### BRIEF
Go through the records and filter out every line lacking the word "avatar"; copy the lines that remain.
+++
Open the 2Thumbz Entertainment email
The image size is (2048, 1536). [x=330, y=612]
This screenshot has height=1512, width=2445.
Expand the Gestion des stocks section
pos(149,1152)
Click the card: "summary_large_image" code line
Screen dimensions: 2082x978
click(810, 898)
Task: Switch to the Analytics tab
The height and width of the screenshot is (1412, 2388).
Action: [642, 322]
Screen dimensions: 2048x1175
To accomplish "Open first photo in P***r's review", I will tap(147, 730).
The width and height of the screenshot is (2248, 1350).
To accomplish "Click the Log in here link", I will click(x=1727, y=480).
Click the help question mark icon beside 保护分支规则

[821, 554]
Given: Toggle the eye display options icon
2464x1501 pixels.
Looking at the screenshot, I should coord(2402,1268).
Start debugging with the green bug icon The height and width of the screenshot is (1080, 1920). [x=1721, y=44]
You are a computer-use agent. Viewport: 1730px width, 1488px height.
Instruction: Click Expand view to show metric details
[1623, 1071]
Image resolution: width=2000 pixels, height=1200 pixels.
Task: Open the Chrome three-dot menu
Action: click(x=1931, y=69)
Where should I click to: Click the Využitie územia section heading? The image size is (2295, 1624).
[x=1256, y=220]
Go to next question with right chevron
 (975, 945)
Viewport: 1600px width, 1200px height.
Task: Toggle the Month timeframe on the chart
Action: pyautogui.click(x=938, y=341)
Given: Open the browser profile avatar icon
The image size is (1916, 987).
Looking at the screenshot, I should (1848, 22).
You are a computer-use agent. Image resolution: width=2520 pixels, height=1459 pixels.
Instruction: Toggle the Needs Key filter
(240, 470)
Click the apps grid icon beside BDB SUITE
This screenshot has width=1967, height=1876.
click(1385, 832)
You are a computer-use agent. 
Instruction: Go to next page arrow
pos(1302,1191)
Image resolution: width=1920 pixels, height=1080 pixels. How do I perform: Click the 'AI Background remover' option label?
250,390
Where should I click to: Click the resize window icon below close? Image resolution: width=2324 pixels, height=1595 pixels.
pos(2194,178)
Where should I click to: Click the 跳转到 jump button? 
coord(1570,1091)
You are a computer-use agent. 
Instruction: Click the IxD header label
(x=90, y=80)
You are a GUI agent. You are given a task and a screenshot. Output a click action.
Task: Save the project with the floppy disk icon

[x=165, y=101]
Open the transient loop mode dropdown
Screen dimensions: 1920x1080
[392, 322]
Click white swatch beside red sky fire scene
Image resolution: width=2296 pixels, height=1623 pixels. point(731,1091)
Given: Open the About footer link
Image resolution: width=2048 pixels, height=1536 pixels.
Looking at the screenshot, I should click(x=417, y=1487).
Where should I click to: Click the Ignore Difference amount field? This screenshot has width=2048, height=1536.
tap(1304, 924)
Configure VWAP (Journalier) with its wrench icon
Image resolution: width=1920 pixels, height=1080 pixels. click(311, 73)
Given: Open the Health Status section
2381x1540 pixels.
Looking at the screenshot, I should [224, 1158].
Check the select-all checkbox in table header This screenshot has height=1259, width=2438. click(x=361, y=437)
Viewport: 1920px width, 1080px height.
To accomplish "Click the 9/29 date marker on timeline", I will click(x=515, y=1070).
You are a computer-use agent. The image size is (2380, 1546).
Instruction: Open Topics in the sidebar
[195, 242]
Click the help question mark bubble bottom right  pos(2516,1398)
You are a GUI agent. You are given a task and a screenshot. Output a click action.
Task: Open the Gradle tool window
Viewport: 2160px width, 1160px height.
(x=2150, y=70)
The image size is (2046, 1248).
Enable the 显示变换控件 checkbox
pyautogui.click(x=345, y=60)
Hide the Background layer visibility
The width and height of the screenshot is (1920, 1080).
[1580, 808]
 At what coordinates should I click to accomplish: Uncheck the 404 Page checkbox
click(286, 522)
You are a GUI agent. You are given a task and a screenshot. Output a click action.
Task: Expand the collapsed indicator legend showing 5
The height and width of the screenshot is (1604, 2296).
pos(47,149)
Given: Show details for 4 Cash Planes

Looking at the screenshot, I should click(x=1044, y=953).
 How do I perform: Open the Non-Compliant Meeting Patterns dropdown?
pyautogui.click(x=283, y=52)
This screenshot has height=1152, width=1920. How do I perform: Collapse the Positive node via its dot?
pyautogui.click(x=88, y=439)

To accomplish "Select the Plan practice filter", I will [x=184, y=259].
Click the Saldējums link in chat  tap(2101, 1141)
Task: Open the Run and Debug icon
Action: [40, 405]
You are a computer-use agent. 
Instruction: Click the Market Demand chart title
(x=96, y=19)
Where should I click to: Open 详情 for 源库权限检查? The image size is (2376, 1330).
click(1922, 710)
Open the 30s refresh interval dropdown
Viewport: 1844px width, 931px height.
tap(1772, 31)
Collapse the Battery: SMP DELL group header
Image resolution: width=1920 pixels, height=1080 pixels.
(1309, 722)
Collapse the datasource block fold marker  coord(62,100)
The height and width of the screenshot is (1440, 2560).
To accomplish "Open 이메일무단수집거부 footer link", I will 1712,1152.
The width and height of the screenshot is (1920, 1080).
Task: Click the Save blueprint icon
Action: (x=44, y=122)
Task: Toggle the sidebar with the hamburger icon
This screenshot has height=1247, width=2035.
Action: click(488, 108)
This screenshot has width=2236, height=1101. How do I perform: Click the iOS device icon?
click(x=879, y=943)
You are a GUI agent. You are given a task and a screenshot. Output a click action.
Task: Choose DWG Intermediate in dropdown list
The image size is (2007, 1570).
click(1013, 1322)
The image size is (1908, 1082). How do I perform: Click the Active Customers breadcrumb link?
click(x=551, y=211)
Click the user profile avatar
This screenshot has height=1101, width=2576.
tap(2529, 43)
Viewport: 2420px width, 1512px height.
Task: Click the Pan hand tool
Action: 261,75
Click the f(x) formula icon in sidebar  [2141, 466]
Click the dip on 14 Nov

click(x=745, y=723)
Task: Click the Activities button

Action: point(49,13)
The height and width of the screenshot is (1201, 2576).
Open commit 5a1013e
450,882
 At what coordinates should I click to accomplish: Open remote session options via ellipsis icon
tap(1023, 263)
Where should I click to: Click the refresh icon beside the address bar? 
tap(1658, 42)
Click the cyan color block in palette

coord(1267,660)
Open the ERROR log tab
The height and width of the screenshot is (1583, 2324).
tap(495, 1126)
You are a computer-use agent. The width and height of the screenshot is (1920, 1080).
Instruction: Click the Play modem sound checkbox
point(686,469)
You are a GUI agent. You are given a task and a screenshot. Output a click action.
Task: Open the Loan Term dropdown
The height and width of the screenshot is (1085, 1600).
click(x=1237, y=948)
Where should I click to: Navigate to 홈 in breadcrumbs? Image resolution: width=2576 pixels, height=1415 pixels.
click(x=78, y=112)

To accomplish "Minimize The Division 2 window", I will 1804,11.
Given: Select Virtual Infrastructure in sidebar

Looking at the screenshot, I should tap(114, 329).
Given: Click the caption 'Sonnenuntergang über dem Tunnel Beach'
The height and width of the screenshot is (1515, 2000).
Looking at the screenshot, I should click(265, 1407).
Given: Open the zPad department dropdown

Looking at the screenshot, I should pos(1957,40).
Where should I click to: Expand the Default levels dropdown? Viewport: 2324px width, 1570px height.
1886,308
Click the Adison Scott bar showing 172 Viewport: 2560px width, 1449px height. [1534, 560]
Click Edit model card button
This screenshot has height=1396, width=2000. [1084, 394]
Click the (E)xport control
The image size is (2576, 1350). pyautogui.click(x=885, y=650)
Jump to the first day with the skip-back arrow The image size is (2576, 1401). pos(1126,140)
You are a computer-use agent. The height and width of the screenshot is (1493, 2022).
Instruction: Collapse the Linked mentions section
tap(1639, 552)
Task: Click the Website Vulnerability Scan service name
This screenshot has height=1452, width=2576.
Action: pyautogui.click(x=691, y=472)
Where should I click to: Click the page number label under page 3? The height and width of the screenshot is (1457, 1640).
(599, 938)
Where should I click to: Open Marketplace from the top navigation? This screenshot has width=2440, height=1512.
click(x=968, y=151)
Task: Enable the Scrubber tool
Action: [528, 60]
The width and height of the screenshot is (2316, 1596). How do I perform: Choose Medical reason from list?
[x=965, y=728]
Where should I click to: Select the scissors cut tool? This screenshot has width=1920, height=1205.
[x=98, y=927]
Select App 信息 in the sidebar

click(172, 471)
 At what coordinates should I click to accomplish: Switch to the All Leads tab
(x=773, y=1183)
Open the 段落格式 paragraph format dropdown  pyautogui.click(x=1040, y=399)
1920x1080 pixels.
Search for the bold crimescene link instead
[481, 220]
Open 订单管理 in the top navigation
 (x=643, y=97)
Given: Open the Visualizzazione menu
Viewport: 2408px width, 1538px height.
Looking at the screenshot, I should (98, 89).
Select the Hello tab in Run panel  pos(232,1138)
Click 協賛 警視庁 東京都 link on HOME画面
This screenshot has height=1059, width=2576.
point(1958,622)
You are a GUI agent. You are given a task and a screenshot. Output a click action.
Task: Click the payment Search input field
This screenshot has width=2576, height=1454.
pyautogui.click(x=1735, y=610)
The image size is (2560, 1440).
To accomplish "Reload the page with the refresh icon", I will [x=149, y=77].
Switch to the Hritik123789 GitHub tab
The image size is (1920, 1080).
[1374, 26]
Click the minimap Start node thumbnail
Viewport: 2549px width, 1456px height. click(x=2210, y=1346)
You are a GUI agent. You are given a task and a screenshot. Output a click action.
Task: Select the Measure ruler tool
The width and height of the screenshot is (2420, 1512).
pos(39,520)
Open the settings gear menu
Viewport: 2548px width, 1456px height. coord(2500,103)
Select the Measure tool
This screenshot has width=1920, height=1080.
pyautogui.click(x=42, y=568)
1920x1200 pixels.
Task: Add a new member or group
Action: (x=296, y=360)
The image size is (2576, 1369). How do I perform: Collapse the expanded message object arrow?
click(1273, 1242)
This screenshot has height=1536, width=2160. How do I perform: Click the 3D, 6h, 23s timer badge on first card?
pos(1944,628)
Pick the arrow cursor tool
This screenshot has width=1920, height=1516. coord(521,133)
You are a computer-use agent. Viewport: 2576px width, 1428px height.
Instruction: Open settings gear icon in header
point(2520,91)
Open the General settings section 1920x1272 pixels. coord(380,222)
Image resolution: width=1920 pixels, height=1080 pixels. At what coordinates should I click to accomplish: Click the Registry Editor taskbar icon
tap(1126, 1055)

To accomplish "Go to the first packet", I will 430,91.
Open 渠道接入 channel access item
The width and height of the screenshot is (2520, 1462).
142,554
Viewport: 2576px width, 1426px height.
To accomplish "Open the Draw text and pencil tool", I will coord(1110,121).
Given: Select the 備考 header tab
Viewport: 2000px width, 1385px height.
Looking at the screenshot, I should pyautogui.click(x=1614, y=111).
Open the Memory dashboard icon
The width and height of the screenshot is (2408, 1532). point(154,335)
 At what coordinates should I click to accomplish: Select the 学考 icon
+++
### ANSWER AREA
Given: Open the browser profile avatar icon
Click the user profile avatar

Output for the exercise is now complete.